I can’t remember which one, but in one childhood movie, a character used The Bible as a sort of fate guessing game. Point your finger, open a page and press down hard on the words of your future. The only way God will tell you if that boy is going to breakup with you on Saturday when he meets Rachel is through random Bible trivia. I think it was that movie where the girl stuffs her bra with ziplock pudding packs. It’s the same girl that’s in Hocus Pocus. Why can I never remember the name.
I’m sorry to say (is this a moment when you use one of those #smh) that I believed this was how God spoke to people back in the day. Bible scavenger hunts and what not. Most of my boyfriends either got dumped by Bible dosages, or I decided whether or not to lie to my parents about something minor. Now obviously, I’m much more grown up and sophisticated (maybe not, #smh), and I have new ways of dealing with stress. Flipping quarters. No just kidding. I have a book, a book for all things, all times, all feelings. 1000 Feelings For Which There Are No Names is a book from the lovely people at Penguin who send expansive emails with lots of verbiage. They are book people after all, and they tote a small penguin around with them in their purse so we have to give them a break.
1000 Feelings For Which There Are No Names is a beautiful book. French flaps (I learned this word from Audra @ Unabridged Chick), strangely unique illustrations (like looking at a Tumblr typography page), and a translator. You know it’s going to be interesting when one day you’re able to use that language and the original meant tongue instead of lip and all of a sudden that kiss is much more sloppy than romantic. A girl can dream.
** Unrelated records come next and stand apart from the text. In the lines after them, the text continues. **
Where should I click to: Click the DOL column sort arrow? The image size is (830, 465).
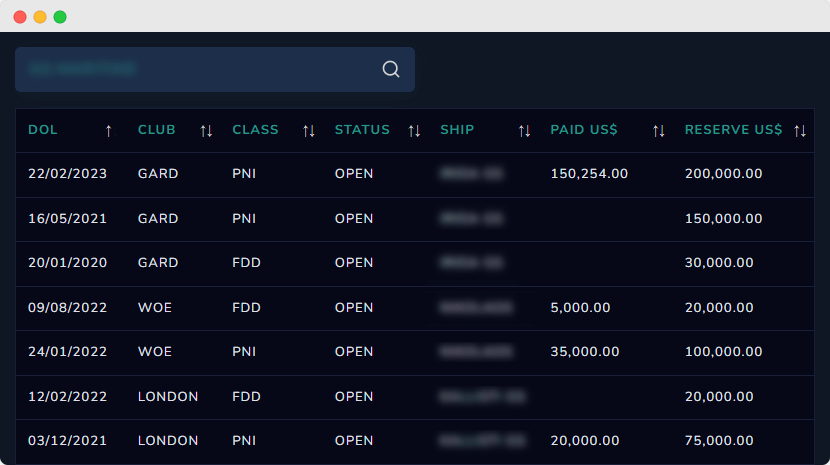click(x=109, y=130)
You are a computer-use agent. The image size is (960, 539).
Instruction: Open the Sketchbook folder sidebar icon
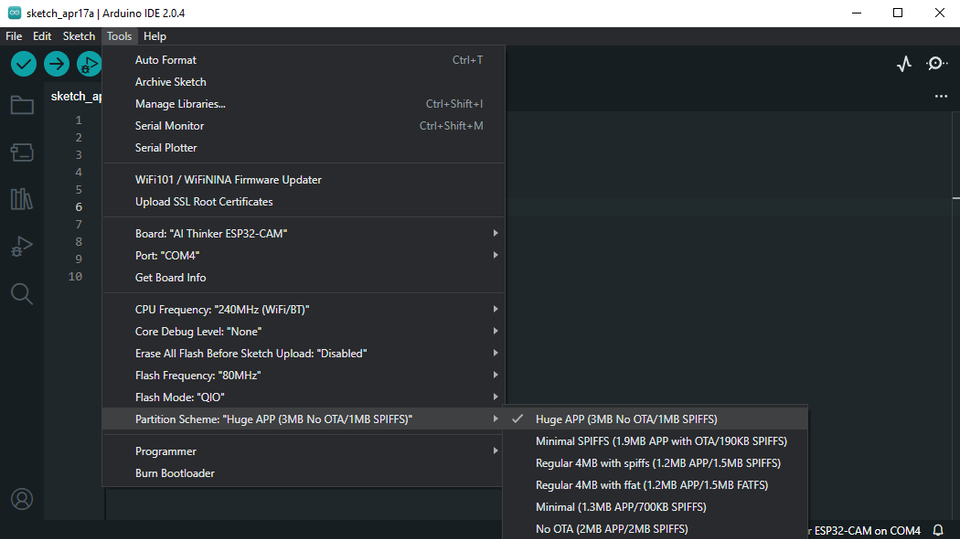[21, 105]
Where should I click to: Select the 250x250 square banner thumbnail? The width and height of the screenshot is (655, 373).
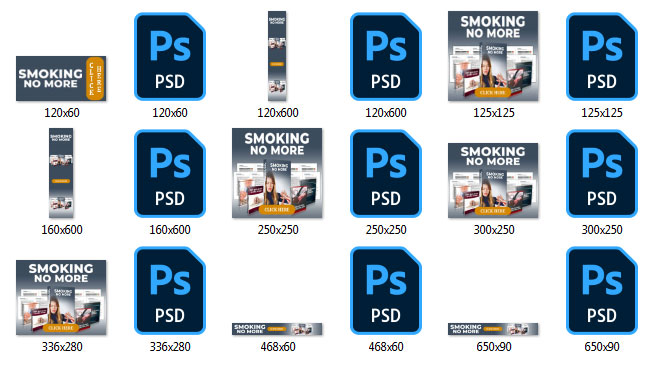click(x=277, y=173)
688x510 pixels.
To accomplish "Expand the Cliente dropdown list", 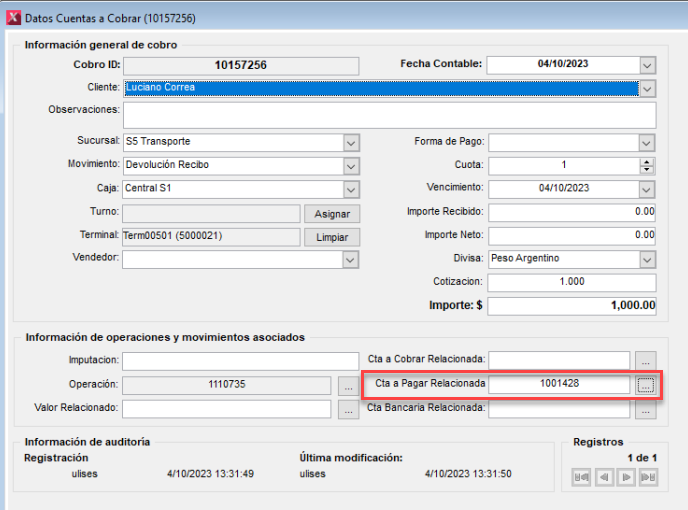I will coord(647,88).
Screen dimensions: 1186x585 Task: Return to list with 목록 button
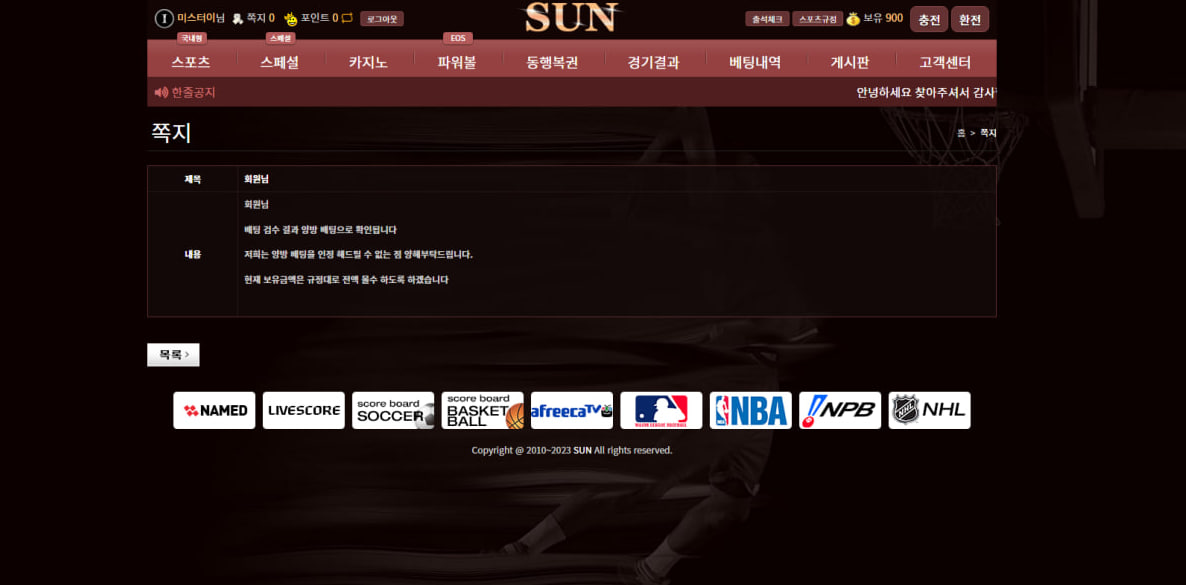pyautogui.click(x=173, y=355)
Not only are the illustrations “ballin’” but the book is so much fun to scavenger hunt. Having a rough day, close your eyes and crystal ball the hell out of #623. The fear that the medications won’t work. Or maybe you’re “rough day” amounts to #666. The desperation when everyone tells you you’ve got to “finally let go” — and you can’t. If you’ve never had a crying fit in your car over #666, then you probably haven’t lived through a teenage girl. Or finally, for all the colleagues out there with desks to close to sneezing, sputtering, yammering, coughing, talking to loud to their ex-boyfriend, gum chewing, hair curling, professionals out there, this one goes out to you. #802. The disappointment that other people get by just fine with advice and assistance. OH, YOU DON’T WANT TO TRY MINTS INSTEAD OF GUM, YOU ENDLESS POPPING CACOPHONY.
Anyway, there are unexplainable feelings for every moment of your life in this book, just about. I’m sure we could come up with a few of our own if we had a book club, and a few restless wives just lying around. (Ba dum cha). Here are a few of my favorites with brief explanations:
- #390. The envy of other people’s hickeys.
Explanation: How much change did you find in that dirty couch when you didn’t know where to put your hands. I’m looking at you, freshman, front row, hiding that red blotch behind a JROTC uniform.
- #107. The anxiety that maybe you’re not a real man because you’ve never been to a brothel.
Explanation: Is there where women ladle out soup from large cauldrons wearing nothing but their skivvies. Let’s stick to that.
- #100. The felicity of the first touch.
Explanation: I have an American Girl Doll with that name. She lives in the attic.
- #863. The indignation at being called vain.
Explanation: Oh, you mean, those seventeen selfies I just took because I couldn’t get one good one for #selfiesunday. We see you, instagrammers.
- #676. The urge to swerve into the guardrail.
Explanation: Normally this would be called depression, but I have this strange lingering feeling, just a nagging little itch, that everyone has looked at that metal bandaid on the high way and wondered at what speed they could shift it’s surface without killing themselves, sometimes on those rough days (623) how fast you’d have to go to plough through.
- #485. The happiness of lounging on the sofa together.
Explanation: If by lounging on the sofa you mean in the guest bedroom because my boyfriend is allergic to cats and watching the entire first and second season of American Horror Story in one day so that your eyes are so bloodshot they refuse to close because they have reached that level of openness that now it is about survival.
- #199. The certain serenity while gazing out a train window.
This feeling simultaneously makes me feel both alone and together with the entire world. It might be the way you don’t move for the entire train ride, but stay stock still with your knees together as a school girl, or it might be the blurred grass that the human eye can’t make out by blade or bush, but this feeling is one of my very favorites. I can’t read on a train because I get car sick, my eyes trying to peripheral the view of the window while at the same time scanning the page. Just not a good thing, so window it is, almost always. The same thing can be felt in a plane, but that’s more of a “you’re just a speck in the vastness of the universe” than an actual fully together, ripped apart feeling.
- #18. The dread of ice breaker games.
I think I feared this more than my camp children when we would play these in the large field. I was a star swimmer in high school and yet the mounting fear was always, will I be picked last?
READ THIS BOOK. EAT THIS BOOK. FEEL THESE FEELS.
*With this outpouring of feelings, I have suddenly remembered (by googling pudding packs in bra movie) and the movie that I loved, oh so, is “Now and Then.”